- _Extrait source_:

□ □ □ □

La Vie de Jésus (Taxil)/Chapitre LIV

P. Fort (p. 277-286).

CHAPITRE LIV

DERNIÈRES PARABOLES ET DERNIÈRES MENACES

Pour être Dieu, messire Jésus n’en était pas moins homme ; nous savons qu’il avait deux natures à sa disposition.

La nuit passée à la belle étoile l’éreinta d’une jolie façon. Avec ça, il n’avait pas songé à manger durant cette journée où, triomphateur d’abord, il avait fini par s’esquiver. Les ovations peuvent griser, mais elles ne nourrissent pas : d’autre part, une venette coupe l’appétit, mais d’une manière provisoire ; la venette partie, reste la fringale, d’autant plus vive qu’elle s’est fait plus attendre.

Le lendemain donc de son triomphe si peu coûteux et en même temps si peu réussi (il en avait eu pour son argent), le Verbe sentit des tiraillements atroces d’estomac.

Il était en pleine campagne. Comment satisfaire sa faim ?

— Pierre ! Jacques ! André ! Jean ! Barthélémy ! cria-t-il. Les apôtres accoururent.

— Avez-vous apporté de Jérusalem quelques provisions de bouche ?

— Parfaitement, Seigneur.

— Fort bien, donnez-les moi,

— C’est que…

— C’est que… quoi ?

— Nous les avons mangées hier soir.

Jésus laissa échapper une exclamation de dépit.

— Au moins, peut-on s’en procurer ? ajouta-t-il.

— Par ici ?… Cela nous semble bien douteux.

— C’est bon. Je m’en vais voir sur la route si je ne trouverai pas quelque fruit sauvage.

Et le voilà qui part avec deux de ses fidèles compagnons.

Les jardins des villas appartenant aux richards de Jérusalem bordaient le chemin. Quelques arbres tendaient leurs branches au-dessus des murs des propriétés. Il est bon de savoir que, d’après la coutume juive, tout voyageur avait le droit, pour apaiser sa faim, de cueillir les fruits placés sur le bord de la route, du moment que les branches qui les portaient passaient au-delà des murs de clôture.

□ □ □ □

- _Objectifs_:
a – Indiquez si chacune des affirmations suivantes concorde avec l'extrait en répondant par oui ou par non, avec les mots décisifs de l'extrait cités tels quels : (i) le lendemain, les apôtres disposaient encore des provisions rapportées de Jérusalem ; (ii) Jésus part sur la route accompagné de deux de ses compagnons ; (iii) selon la coutume juive, le voyageur affamé pouvait cueillir n'importe quel fruit d'un jardin.
b – Répondez d'après l'extrait aux questions suivantes :
(i) Où se trouvait Jésus lorsqu'il ressentit la faim ?
(ii) Quels apôtres appelle-t-il par leur nom ?
(iii) À qui appartenaient les villas dont les jardins bordaient le chemin ?
c – Réécrivez plus brièvement le paragraphe de l'extrait qui commence par « La nuit passée à la belle étoile », en conservant ses faits principaux.

- _Données fournies_:
□ □ □ □

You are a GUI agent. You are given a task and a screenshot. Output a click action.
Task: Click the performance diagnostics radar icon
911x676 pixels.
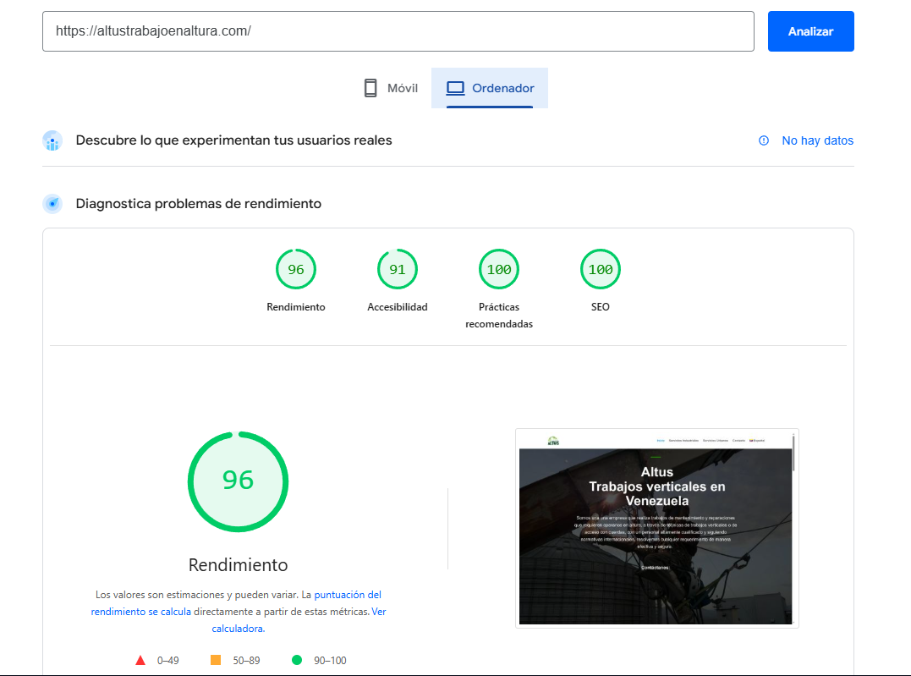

□ □ □ □

- _Réponses_:
a –
(i) Non : « Nous les avons mangées hier soir. »
(ii) Oui : « Et le voilà qui part avec deux de ses fidèles compagnons. »
(iii) Non : « du moment que les branches qui les portaient passaient au-delà des murs de clôture. »

b –
(i) En pleine campagne.
(ii) Pierre, Jacques, André, Jean et Barthélémy.
(iii) Aux richards de Jérusalem.

c – Épuisé par sa nuit à la belle étoile, Jésus n'avait rien mangé de la journée, triomphale au début puis achevée par une fuite. Les ovations ne nourrissent pas. La venette coupe l'appétit un temps, mais, une fois partie, elle laisse une fringale d'autant plus vive qu'elle a tardé.